The rules produced by the RIPPER algorithm were manually modified to account for some of the relationships missed, producing a set of custom rules. Running the custom rule set against the entire unmapped subset resulted in an F1-macro score of 0.997, and F1-micro score of 0.9995 (Table 4). The remaining errors tended to be due to use of abbreviations not common enough to have been incorporated in the rules, misspellings or the absence of a space between two words, resulting in the tokenization process failing to identify these words.
The performance of the Naïve Bayes algorithm was high (F1-macro of 0.955 and F1-micro 0.994), as shown in Table 4. The main performance issue associated with this algorithm was its instability. Slightly different datasets resulted in very different performances (results not shown). With unbalanced training and test datasets, for instance, rather than assigning the label “Nonspecific” to samples that could not be classified, the Naïve Bayes algorithm would assign these samples, as well as misclassified samples from other groups, into one of the groups with a small number of submissions.
The classifier based on Decision Trees performed reasonably well in the micro score (F1-micro score of 0.923). However the classifier failed to learn 9 classes, which are biologically relevant, despite accounting for only 2% of the unmapped instances (which explains the high micro average). Moreover, the models appeared to be unstable: slight changes in the training data could result in a completely different ‘shape’ of decision tree, and a similar phenomenon was observed when the initial parameters for minimal gain and confidence where varied.
Real-time monitoring of animal health data depends on establishing reliable models that reflect medical knowledge and that can be applied in an automated manner. Such models should be efficient, but also comprehensible to end users.
In this study the structured format of laboratory data, and the use of standard test codes, allowed for classification of approximately 75% of test requests into syndromic groups using direct mapping. For the remainder of the data, high accuracy (F1-macro = 0.997) was achieved through the use of a rule-based syndrome classifier. Induced rules were manually modified during the construction phase, but resulted in clear interpretability of decisions and resulting classification. While the use of rules was easy to implement and interpret, the construction of a dictionary of medically relevant terms and the manipulation of rules were time-consuming steps.

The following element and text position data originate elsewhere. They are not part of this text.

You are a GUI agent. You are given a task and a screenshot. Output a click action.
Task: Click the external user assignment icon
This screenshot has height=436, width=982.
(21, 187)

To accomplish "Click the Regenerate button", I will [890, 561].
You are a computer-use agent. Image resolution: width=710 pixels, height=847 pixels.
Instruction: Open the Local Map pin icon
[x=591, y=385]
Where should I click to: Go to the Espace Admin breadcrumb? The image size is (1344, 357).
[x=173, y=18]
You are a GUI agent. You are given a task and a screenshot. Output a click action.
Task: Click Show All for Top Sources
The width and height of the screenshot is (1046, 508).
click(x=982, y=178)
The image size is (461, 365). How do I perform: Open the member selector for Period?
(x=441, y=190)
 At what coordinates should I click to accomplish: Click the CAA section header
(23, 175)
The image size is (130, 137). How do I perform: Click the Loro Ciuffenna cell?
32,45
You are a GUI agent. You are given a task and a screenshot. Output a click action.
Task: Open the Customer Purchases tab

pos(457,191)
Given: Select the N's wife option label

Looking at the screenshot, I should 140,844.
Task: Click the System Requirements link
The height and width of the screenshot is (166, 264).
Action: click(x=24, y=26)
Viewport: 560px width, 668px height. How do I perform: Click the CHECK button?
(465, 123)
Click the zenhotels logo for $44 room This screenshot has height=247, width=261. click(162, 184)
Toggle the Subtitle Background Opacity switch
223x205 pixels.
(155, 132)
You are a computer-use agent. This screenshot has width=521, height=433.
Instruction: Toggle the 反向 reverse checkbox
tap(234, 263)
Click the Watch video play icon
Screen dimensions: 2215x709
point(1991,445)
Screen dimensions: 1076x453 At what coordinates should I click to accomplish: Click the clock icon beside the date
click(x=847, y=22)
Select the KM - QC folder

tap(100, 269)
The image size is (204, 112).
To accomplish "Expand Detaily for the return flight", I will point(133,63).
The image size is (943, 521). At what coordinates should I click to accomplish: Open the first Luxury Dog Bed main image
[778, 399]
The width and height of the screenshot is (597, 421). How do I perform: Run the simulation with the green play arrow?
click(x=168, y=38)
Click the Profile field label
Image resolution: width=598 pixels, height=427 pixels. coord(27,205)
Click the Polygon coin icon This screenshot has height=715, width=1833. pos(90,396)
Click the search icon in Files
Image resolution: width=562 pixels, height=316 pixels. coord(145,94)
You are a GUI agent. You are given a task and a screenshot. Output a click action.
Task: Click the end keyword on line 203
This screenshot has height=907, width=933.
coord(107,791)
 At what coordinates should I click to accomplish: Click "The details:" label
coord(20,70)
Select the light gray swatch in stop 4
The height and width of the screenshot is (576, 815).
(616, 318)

Implementation of similar systems making use of other sources of laboratory data should be easier facilitated as standardized languages are more widely adopted in animal health laboratories, avoiding the repetition of this process for every new database.
The use of a custom rule set limits the potential for automatic revision of the classification model. Further research is required to establish internal validation rules, possibly based on the results available from historical data, in order to define automated ways to carry out model updates in the future.